[Data shown — start]
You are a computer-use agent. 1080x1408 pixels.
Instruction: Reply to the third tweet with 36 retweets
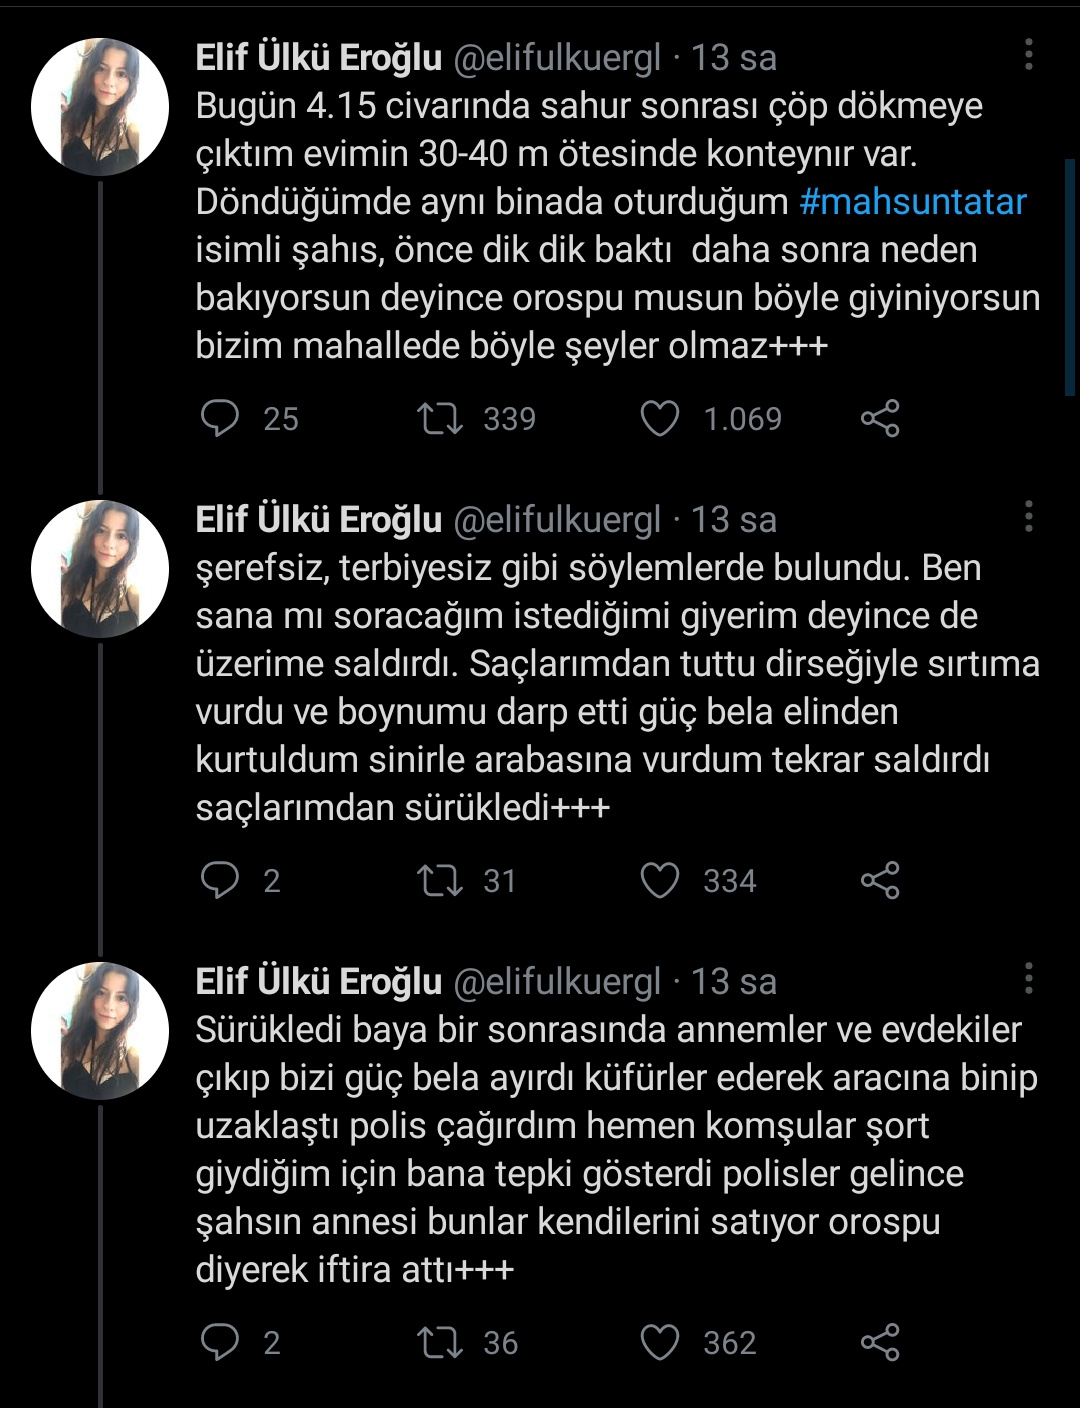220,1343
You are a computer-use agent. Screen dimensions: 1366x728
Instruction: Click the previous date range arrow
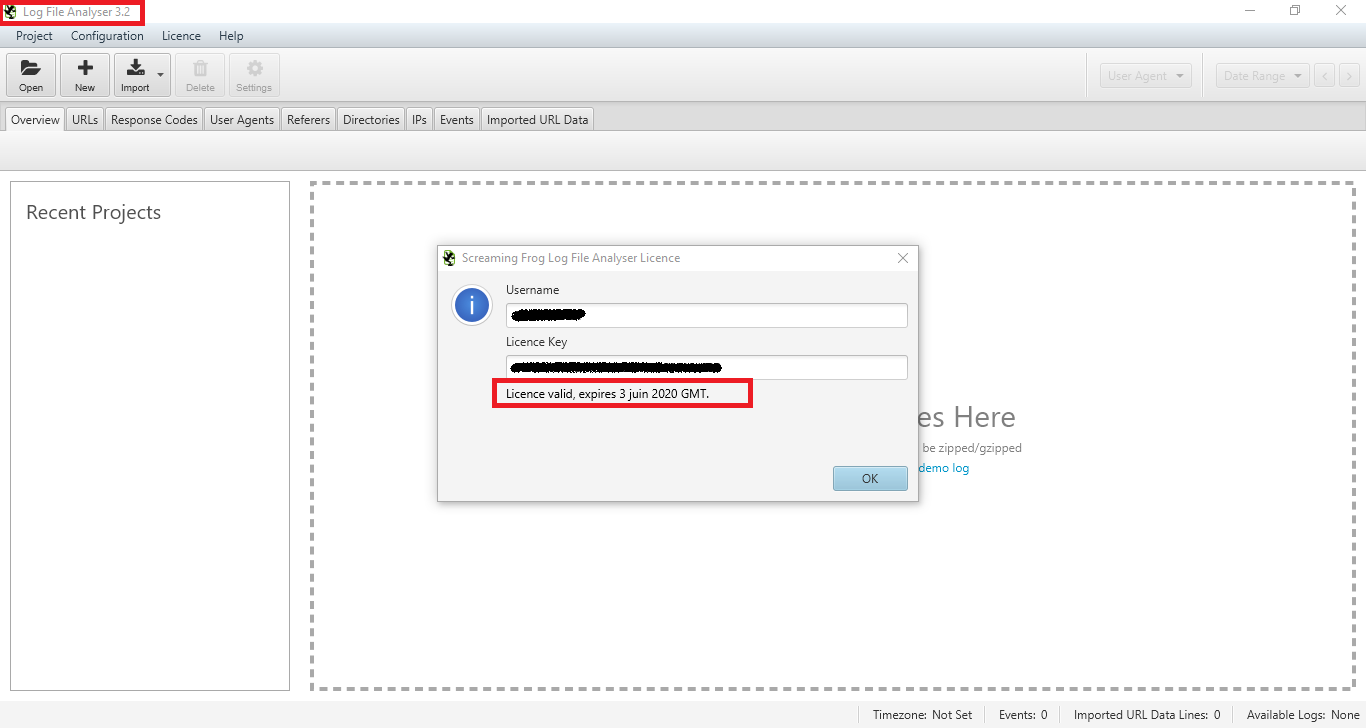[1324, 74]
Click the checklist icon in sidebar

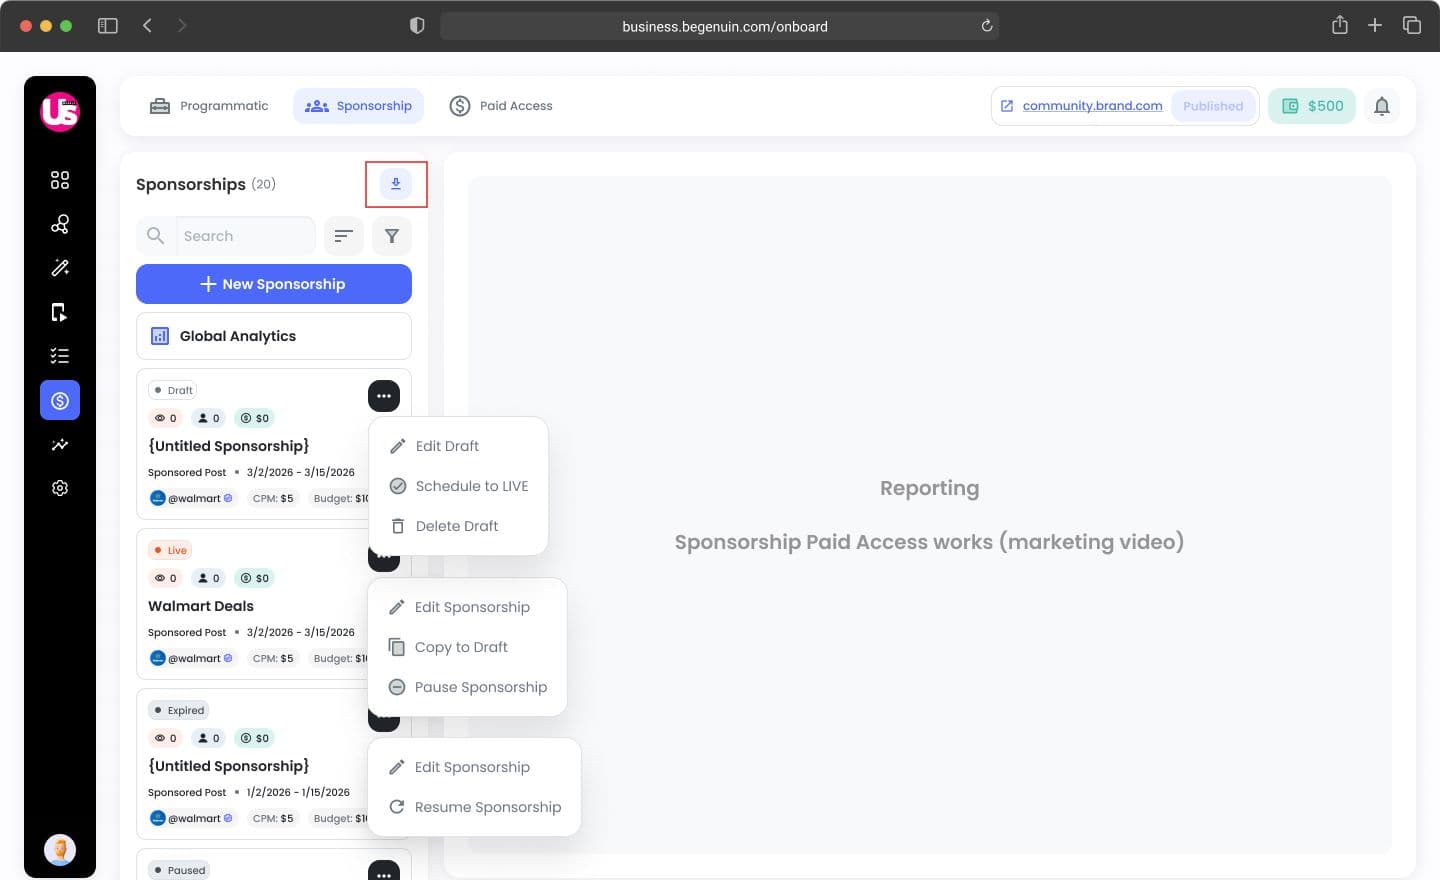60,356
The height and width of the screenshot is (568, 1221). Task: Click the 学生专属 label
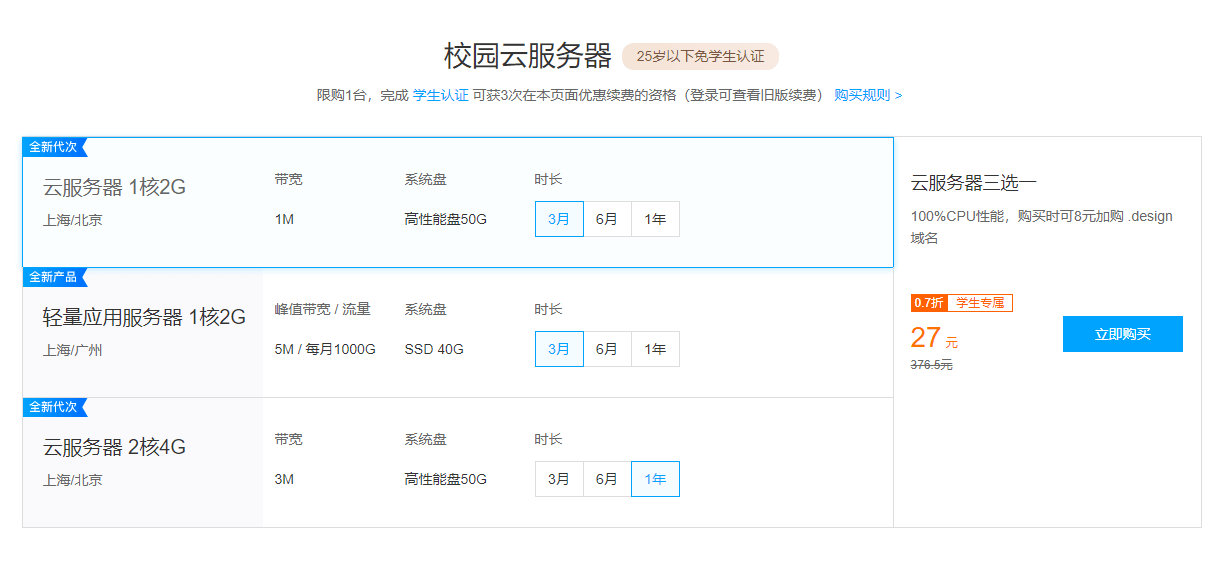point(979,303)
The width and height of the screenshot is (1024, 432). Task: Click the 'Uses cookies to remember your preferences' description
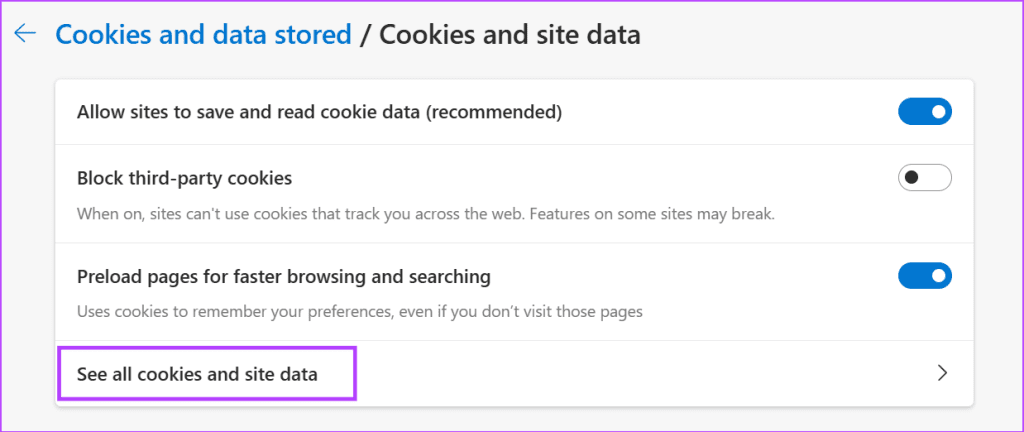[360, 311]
[Data shown — finish]
What the exercise asks:
In your reply, every line of the material should appear exactly as written, and no picture should.

Solution to this exercise:
You are a computer-use agent. 1080x1408 pixels.
Instruction: Reply to the third tweet with 36 retweets
220,1343
You are a computer-use agent. Screen dimensions: 1366x728
Instruction: Click the previous date range arrow
[1324, 74]
Click the checklist icon in sidebar

60,356
The height and width of the screenshot is (568, 1221). Task: Click the 学生专属 label
point(979,303)
The width and height of the screenshot is (1024, 432). Task: Click the 'Uses cookies to remember your preferences' description
[360, 311]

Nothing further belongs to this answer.